The Living Idol (Metro-Goldwyn-Mayer, 1957)

Rumbo a México en la última película del estadounidense. Una maldición que irrumpe en la vida de un grupo de amigos dedicados a la literatura y la arqueología en un levantamiento maya. Una vez más, la reencarnación se convierte en asunto acuciante para Lewin –como ocurre, recordemos, en “Pandora” y “Saadia”, que convierte una cita de Platón (“El alma puede hacer uso de muchos cuerpos”) en el pretexto para una trama que vuelve a confrontar hechicería y ciencia. Lewin las funde admirablemente: “A medida que la ciencia avanza más aumenta el misterio de la vida”.

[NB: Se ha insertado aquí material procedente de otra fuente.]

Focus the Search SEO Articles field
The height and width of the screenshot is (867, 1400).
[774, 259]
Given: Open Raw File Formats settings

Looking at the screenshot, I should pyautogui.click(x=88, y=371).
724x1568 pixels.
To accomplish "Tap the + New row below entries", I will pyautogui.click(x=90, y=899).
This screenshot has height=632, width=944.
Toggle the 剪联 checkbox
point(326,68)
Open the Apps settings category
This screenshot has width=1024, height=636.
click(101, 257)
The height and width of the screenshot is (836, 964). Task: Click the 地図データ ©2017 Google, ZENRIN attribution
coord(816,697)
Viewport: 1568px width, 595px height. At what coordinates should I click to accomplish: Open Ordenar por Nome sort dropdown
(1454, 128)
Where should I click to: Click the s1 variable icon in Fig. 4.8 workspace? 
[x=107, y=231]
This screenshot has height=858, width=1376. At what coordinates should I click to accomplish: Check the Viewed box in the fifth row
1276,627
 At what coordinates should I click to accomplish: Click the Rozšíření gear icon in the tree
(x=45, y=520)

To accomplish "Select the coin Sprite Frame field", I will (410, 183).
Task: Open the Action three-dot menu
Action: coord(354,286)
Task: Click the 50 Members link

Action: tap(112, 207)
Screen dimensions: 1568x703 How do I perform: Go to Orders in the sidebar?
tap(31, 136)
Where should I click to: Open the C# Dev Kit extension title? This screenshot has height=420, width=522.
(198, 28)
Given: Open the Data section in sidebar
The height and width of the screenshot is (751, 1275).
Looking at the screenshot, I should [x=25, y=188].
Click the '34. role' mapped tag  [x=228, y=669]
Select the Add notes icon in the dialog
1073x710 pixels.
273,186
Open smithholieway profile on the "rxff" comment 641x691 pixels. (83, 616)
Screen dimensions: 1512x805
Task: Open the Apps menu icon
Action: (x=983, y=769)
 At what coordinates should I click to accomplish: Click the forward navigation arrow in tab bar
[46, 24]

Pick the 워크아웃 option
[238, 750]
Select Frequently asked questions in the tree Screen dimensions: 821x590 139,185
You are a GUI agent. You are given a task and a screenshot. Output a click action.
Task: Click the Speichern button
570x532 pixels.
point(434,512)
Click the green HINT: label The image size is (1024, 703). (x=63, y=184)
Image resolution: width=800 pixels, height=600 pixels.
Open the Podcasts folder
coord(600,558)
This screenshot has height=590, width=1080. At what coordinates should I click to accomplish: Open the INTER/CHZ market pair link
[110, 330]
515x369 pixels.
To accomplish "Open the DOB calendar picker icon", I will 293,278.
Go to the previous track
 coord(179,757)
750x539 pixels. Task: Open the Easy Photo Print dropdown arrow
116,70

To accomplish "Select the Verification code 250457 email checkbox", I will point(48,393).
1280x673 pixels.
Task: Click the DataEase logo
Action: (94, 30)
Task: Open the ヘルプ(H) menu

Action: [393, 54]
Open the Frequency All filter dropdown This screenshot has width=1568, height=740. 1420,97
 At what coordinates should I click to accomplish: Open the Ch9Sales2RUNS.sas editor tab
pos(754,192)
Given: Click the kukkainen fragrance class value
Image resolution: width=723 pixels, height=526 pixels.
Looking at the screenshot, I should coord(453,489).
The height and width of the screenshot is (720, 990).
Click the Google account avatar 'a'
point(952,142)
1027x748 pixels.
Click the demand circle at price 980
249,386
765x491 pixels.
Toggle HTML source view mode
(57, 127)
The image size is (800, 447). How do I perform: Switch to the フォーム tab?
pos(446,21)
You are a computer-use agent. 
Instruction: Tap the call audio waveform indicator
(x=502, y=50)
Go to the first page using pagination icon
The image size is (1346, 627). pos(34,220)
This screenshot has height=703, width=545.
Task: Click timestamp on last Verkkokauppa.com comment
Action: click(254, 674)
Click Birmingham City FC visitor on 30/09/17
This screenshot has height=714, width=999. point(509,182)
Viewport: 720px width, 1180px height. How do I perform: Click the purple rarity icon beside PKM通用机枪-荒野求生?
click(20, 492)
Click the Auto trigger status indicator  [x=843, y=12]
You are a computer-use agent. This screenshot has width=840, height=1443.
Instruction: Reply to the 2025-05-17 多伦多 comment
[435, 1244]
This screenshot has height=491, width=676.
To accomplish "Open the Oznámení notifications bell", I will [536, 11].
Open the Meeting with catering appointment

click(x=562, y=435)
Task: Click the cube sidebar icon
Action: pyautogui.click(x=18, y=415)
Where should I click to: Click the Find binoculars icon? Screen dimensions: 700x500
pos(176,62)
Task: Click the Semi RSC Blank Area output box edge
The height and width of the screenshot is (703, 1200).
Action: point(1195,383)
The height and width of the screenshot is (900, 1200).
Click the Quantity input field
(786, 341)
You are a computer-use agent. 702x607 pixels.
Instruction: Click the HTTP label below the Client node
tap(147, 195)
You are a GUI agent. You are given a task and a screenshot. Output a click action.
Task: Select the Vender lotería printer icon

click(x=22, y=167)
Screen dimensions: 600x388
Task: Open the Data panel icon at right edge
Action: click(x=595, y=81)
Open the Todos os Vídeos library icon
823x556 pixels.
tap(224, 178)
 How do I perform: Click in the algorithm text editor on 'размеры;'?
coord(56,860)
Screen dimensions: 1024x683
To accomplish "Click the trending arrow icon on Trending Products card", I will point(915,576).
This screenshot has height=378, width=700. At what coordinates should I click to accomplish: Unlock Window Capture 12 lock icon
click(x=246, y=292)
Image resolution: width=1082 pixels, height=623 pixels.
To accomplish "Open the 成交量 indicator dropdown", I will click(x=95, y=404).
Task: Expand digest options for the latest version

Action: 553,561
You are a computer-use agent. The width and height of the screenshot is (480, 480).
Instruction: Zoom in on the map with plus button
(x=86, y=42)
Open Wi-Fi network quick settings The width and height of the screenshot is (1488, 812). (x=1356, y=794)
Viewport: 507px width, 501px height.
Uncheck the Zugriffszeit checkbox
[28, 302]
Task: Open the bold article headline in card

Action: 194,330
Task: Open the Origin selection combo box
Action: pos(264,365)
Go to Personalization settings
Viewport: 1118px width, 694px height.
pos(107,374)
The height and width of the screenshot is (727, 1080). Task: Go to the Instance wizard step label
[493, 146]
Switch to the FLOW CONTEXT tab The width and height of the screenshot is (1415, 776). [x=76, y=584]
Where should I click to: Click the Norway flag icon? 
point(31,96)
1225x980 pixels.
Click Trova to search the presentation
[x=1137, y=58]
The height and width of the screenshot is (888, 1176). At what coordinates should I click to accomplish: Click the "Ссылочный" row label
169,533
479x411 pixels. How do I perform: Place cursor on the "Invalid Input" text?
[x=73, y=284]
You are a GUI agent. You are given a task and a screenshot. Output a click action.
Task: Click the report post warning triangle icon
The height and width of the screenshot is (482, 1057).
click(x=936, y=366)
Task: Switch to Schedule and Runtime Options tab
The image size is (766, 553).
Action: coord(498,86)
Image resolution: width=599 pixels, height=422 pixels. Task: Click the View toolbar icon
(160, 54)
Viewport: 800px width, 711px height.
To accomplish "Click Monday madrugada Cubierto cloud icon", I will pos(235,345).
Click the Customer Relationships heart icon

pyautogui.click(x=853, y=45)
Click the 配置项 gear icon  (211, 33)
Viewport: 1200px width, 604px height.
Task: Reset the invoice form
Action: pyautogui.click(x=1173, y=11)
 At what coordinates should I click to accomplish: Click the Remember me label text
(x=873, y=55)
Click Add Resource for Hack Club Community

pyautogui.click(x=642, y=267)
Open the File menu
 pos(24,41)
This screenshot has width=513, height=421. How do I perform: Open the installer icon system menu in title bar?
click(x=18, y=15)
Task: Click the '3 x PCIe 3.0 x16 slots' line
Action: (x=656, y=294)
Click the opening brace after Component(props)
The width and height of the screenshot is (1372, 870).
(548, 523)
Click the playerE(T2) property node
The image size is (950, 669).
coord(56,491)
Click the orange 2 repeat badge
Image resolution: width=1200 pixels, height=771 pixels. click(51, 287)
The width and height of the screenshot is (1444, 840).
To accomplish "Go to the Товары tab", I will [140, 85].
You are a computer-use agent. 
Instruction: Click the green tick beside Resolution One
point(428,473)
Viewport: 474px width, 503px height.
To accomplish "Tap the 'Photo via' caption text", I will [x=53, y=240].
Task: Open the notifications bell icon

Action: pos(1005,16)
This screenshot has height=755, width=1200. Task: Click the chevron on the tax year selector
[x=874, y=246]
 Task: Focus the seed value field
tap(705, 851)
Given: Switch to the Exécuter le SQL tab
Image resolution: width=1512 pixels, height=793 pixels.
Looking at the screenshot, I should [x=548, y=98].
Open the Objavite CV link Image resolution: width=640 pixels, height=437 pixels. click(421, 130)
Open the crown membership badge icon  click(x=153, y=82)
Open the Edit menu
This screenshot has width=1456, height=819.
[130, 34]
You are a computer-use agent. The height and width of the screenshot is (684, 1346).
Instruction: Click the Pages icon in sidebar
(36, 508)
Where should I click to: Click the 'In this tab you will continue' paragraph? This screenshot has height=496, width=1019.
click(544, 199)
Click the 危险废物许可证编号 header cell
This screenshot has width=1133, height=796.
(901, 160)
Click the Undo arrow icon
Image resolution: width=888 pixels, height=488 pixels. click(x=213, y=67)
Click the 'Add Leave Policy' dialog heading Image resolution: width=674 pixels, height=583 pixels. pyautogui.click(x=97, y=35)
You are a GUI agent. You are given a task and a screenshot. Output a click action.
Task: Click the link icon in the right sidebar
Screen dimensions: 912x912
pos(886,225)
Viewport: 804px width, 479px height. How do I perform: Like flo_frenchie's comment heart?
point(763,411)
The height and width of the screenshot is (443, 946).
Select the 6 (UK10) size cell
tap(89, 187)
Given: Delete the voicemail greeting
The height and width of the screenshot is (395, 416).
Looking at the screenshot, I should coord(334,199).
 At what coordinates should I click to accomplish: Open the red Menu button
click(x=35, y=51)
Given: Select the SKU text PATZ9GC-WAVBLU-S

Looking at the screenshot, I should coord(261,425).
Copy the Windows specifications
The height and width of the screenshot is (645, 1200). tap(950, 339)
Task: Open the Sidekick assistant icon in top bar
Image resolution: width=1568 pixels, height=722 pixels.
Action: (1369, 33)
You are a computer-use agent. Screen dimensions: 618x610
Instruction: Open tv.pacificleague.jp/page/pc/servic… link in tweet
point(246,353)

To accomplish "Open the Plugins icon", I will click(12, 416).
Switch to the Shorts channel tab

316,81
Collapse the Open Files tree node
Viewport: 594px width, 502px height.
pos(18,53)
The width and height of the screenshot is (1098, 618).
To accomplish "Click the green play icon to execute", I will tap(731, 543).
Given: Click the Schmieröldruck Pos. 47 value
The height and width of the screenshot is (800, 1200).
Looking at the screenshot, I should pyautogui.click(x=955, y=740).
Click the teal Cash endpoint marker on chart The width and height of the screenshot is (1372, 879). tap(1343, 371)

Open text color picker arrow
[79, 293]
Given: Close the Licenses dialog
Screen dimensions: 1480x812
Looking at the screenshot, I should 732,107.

Combina narración omnisciente con el relato de uno de los protagonistas, el actor escocés James Robertson Justice que a medida que progresa en sus descubrimientos en las pirámides mayas, más cree en el misterio y la fábula.

El argumento gira en torno al simbolismo entre la escultura de un jaguar (que encuentra su encarnación en otro del zoo de México DF) y Juanita (Liliane Montevecchi), una joven con sangre de la antigua civilización de la zona que ve separada de su propia alma, lo que la sume en la melancolía y la derrota vital.

La conexión con el Tourneur más sutil y sugestivo es evidente, tanto que parece un compuesto entre “La mujer pantera” y “El hombre leopardo”, ambas facturadas en los años 40.





A pesar de que ha pasado a la historia como una obra dirigida a medias entre Lewin y René Cardona (afamado actor y director en su país, con hitos tras la cámara como su versión de 1960 de la leyenda mexicana “La Llorona”; no en vano la canción basada en el mito se interpreta brevemente en “El ídolo viviente”), se nota la mano del anglosajón en el cuidado cromático de todo el metraje, en los ingeniosos recursos de las transparencias para filmar un mambo entre los dos protagonistas –Juanita y el periodista del que está profundamente enamorada-, en un ejemplo palmario de economía de medios que, además, le sirve para simbolizar y desglosar la historia de amor respecto al resto de entorno.

No faltan los guiños literarios –el poema “El tigre” de William Blake o, de nuevo, Hamlet, donde se busca la reacción ante la representación de un crimen o sacrificio- y el apartado pictórico se orienta principalmente a una serie de diapositivas que Roberton Justice va mostrando mientras da una clase en un seminario sobre comportamientos sanguinarios y expiaciones a lo largo de la historia. Tampoco Lewin se resiste a darle a la música visceral y enigmática su protagonismo al piano.







Quedan secuencias memorables como el jaguar recorriendo las desiertas calles y jardines de México DF, o planos como los del viaje en tren desde el campamento arqueológico a la capital en mitad de una lluvia que, a través del cristal, semeja un conjunto de nubes, como si en lugar de en tren los actores se desplazasen por avión.


Una película estimable que hubiera pasado sin problemas por una de las más estilizadas de la productora Hammer. Un más que digno colofón.